## TASK BRIEF
Rewrite the following lines as a numbered list, omitting any blank lines.

=== INPUT FOR THIS TASK ===

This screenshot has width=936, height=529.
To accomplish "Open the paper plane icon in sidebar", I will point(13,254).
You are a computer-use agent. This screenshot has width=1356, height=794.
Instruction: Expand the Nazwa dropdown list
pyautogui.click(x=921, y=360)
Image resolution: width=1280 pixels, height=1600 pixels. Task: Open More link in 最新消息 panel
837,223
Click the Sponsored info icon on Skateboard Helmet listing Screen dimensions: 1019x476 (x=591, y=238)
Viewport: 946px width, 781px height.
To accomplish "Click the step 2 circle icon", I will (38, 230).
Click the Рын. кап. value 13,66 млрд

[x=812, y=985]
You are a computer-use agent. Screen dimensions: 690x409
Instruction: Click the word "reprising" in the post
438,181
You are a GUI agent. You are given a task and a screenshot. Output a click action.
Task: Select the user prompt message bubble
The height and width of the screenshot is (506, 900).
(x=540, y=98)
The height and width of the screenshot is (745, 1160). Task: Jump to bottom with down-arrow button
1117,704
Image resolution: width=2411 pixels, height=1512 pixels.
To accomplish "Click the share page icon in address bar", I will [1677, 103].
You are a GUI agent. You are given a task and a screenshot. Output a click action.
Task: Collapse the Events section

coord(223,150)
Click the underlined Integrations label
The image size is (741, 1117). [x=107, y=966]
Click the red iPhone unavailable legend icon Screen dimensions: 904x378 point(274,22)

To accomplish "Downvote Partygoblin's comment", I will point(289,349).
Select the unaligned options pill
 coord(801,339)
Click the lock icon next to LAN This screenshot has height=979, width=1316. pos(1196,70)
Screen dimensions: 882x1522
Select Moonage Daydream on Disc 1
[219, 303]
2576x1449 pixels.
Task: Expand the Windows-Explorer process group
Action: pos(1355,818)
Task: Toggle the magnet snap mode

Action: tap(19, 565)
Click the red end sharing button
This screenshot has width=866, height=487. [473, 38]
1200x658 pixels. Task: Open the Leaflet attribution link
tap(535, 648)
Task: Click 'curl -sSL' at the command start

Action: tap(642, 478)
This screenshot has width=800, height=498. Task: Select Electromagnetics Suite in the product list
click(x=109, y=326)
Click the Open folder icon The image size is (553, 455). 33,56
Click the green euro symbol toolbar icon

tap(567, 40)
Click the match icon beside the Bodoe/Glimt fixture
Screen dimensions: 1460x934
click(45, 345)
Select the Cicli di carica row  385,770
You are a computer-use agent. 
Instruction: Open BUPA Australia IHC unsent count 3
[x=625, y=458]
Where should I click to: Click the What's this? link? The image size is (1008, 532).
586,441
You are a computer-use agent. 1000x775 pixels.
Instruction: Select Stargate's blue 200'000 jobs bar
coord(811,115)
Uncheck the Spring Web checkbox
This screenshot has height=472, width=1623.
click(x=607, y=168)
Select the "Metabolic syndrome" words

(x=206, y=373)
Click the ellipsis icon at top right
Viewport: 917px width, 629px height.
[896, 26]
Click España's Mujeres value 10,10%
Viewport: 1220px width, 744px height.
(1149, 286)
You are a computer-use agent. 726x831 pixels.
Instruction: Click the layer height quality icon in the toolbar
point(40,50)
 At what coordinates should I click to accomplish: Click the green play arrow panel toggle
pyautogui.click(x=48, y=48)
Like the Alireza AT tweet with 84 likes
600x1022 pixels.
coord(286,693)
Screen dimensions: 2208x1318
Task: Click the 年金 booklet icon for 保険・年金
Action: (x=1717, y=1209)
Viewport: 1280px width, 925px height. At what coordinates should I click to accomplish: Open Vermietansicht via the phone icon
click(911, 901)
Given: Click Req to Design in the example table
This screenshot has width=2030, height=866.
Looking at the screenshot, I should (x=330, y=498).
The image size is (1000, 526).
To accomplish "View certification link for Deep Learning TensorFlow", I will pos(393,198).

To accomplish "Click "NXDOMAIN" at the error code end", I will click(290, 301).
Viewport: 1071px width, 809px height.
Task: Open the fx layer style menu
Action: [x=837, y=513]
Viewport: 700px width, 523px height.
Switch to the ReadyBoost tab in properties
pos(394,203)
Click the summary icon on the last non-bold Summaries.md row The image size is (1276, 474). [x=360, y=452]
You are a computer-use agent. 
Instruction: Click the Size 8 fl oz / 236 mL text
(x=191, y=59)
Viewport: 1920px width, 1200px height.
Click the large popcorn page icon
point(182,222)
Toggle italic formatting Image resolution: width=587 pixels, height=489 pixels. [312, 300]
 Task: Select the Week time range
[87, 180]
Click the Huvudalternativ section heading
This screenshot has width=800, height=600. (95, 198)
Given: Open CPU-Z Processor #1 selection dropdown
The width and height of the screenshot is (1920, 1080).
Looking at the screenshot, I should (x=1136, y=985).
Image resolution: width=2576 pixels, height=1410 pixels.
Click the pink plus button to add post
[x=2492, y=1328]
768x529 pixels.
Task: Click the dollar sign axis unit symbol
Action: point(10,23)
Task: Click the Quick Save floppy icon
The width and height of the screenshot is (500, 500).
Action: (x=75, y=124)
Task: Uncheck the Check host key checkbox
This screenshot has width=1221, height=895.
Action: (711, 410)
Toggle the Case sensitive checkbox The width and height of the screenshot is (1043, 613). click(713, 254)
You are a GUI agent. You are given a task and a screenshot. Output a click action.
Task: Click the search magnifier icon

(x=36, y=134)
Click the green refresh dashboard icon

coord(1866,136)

===

## OUTPUT FOR THIS TASK
1. This screenshot has width=936, height=529.
2. To accomplish "Open the paper plane icon in sidebar", I will point(13,254).
3. You are a computer-use agent. This screenshot has width=1356, height=794.
4. Instruction: Expand the Nazwa dropdown list
5. pyautogui.click(x=921, y=360)
6. Image resolution: width=1280 pixels, height=1600 pixels. Task: Open More link in 最新消息 panel
7. 837,223
8. Click the Sponsored info icon on Skateboard Helmet listing Screen dimensions: 1019x476 (x=591, y=238)
9. Viewport: 946px width, 781px height.
10. To accomplish "Click the step 2 circle icon", I will (38, 230).
11. Click the Рын. кап. value 13,66 млрд
12. [x=812, y=985]
13. You are a computer-use agent. Screen dimensions: 690x409
14. Instruction: Click the word "reprising" in the post
15. 438,181
16. You are a GUI agent. You are given a task and a screenshot. Output a click action.
17. Task: Select the user prompt message bubble
18. The height and width of the screenshot is (506, 900).
19. (x=540, y=98)
20. The height and width of the screenshot is (745, 1160). Task: Jump to bottom with down-arrow button
21. 1117,704
22. Image resolution: width=2411 pixels, height=1512 pixels.
23. To accomplish "Click the share page icon in address bar", I will [1677, 103].
24. You are a GUI agent. You are given a task and a screenshot. Output a click action.
25. Task: Collapse the Events section
26. coord(223,150)
27. Click the underlined Integrations label
28. The image size is (741, 1117). [x=107, y=966]
29. Click the red iPhone unavailable legend icon Screen dimensions: 904x378 point(274,22)
30. To accomplish "Downvote Partygoblin's comment", I will point(289,349).
31. Select the unaligned options pill
32.  coord(801,339)
33. Click the lock icon next to LAN This screenshot has height=979, width=1316. pos(1196,70)
34. Screen dimensions: 882x1522
35. Select Moonage Daydream on Disc 1
36. [219, 303]
37. 2576x1449 pixels.
38. Task: Expand the Windows-Explorer process group
39. Action: pos(1355,818)
40. Task: Toggle the magnet snap mode
41. Action: tap(19, 565)
42. Click the red end sharing button
43. This screenshot has width=866, height=487. [473, 38]
44. 1200x658 pixels. Task: Open the Leaflet attribution link
45. tap(535, 648)
46. Task: Click 'curl -sSL' at the command start
47. Action: tap(642, 478)
48. This screenshot has width=800, height=498. Task: Select Electromagnetics Suite in the product list
49. click(x=109, y=326)
50. Click the Open folder icon The image size is (553, 455). 33,56
51. Click the green euro symbol toolbar icon
52. tap(567, 40)
53. Click the match icon beside the Bodoe/Glimt fixture
54. Screen dimensions: 1460x934
55. click(45, 345)
56. Select the Cicli di carica row  385,770
57. You are a computer-use agent. 
58. Instruction: Open BUPA Australia IHC unsent count 3
59. [x=625, y=458]
60. Where should I click to: Click the What's this? link? The image size is (1008, 532).
61. 586,441
62. You are a computer-use agent. 1000x775 pixels.
63. Instruction: Select Stargate's blue 200'000 jobs bar
64. coord(811,115)
65. Uncheck the Spring Web checkbox
66. This screenshot has height=472, width=1623.
67. click(x=607, y=168)
68. Select the "Metabolic syndrome" words
69. (x=206, y=373)
70. Click the ellipsis icon at top right
71. Viewport: 917px width, 629px height.
72. [896, 26]
73. Click España's Mujeres value 10,10%
74. Viewport: 1220px width, 744px height.
75. (1149, 286)
76. You are a computer-use agent. 726x831 pixels.
77. Instruction: Click the layer height quality icon in the toolbar
78. point(40,50)
79.  At what coordinates should I click to accomplish: Click the green play arrow panel toggle
80. pyautogui.click(x=48, y=48)
81. Like the Alireza AT tweet with 84 likes
82. 600x1022 pixels.
83. coord(286,693)
84. Screen dimensions: 2208x1318
85. Task: Click the 年金 booklet icon for 保険・年金
86. Action: (x=1717, y=1209)
87. Viewport: 1280px width, 925px height. At what coordinates should I click to accomplish: Open Vermietansicht via the phone icon
88. click(911, 901)
89. Given: Click Req to Design in the example table
90. This screenshot has width=2030, height=866.
91. Looking at the screenshot, I should (x=330, y=498).
92. The image size is (1000, 526).
93. To accomplish "View certification link for Deep Learning TensorFlow", I will pos(393,198).
94. To accomplish "Click "NXDOMAIN" at the error code end", I will click(290, 301).
95. Viewport: 1071px width, 809px height.
96. Task: Open the fx layer style menu
97. Action: [x=837, y=513]
98. Viewport: 700px width, 523px height.
99. Switch to the ReadyBoost tab in properties
100. pos(394,203)
101. Click the summary icon on the last non-bold Summaries.md row The image size is (1276, 474). [x=360, y=452]
102. You are a computer-use agent. 
103. Instruction: Click the Size 8 fl oz / 236 mL text
104. (x=191, y=59)
105. Viewport: 1920px width, 1200px height.
106. Click the large popcorn page icon
107. point(182,222)
108. Toggle italic formatting Image resolution: width=587 pixels, height=489 pixels. [312, 300]
109.  Task: Select the Week time range
110. [87, 180]
111. Click the Huvudalternativ section heading
112. This screenshot has width=800, height=600. (95, 198)
113. Given: Open CPU-Z Processor #1 selection dropdown
114. The width and height of the screenshot is (1920, 1080).
115. Looking at the screenshot, I should (x=1136, y=985).
116. Image resolution: width=2576 pixels, height=1410 pixels.
117. Click the pink plus button to add post
118. [x=2492, y=1328]
119. 768x529 pixels.
120. Task: Click the dollar sign axis unit symbol
121. Action: point(10,23)
122. Task: Click the Quick Save floppy icon
123. The width and height of the screenshot is (500, 500).
124. Action: (x=75, y=124)
125. Task: Uncheck the Check host key checkbox
126. This screenshot has width=1221, height=895.
127. Action: (711, 410)
128. Toggle the Case sensitive checkbox The width and height of the screenshot is (1043, 613). click(713, 254)
129. You are a GUI agent. You are given a task and a screenshot. Output a click action.
130. Task: Click the search magnifier icon
131. (x=36, y=134)
132. Click the green refresh dashboard icon
133. coord(1866,136)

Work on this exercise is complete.